2. A **Claude Code subagent** (`.claude/agents/...md`) per task — each one
   self-contained, scoped to a single phase / file set, ending in a
   verification step and one atomic commit.
3. A **dispatcher slash command** (`.claude/commands/isucon-arch-<slug>/dispatch.md`)
   plus an overview command — the dispatcher reads the graph, fires every
   ready (deps-satisfied) subagent in its **own git worktree** with the
   `Agent` tool's `isolation: "worktree"` option, fans out **up to 32 in
   parallel** (one per CPU core on the operator's 32-core box), merges each
   successful task's branch back to `main` between rounds, and stops on the
   first verification failure.

The point is to keep the human (or driver agent) at the orchestration level.
Each subagent gets a clean context window AND a clean filesystem branch with
only its slice of the design, so multi-instance topology + 5 endpoint
changes + deploy work do not collide in one giant transcript or one shared
working tree.

**Caveat**: worktree isolation covers the local git tree only.
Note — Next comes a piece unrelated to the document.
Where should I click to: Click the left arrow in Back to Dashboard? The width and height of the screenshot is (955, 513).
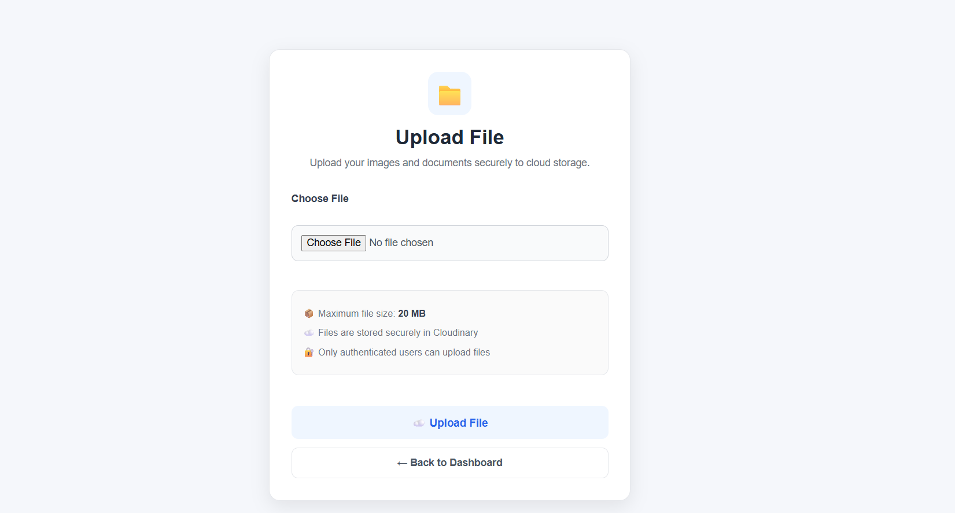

Remote state
(`ssh`-ed config edits on instances, MySQL DDL, nginx reloads, systemd
restarts) is shared across all worktrees. The DAG already serializes
remote-state-touching tasks (each is a single node), so this is not a
parallelism limit in the default decomposition — but if you split a
remote-touching task into siblings, encode their resource conflict via
`Depends on`, not by lowering the parallelism cap.

**Use this skill when**
- `.claude/skills/applying-isucon-arch-<slug>/` already exists (produced by
  `designing-isucon-architecture` phase 4),
- the team has more than one Claude session available (or wants to run later
  in the contest with the dispatcher firing background jobs),
- the design contains independent branches (topology + multiple endpoints +
  deploy) that benefit from parallel execution.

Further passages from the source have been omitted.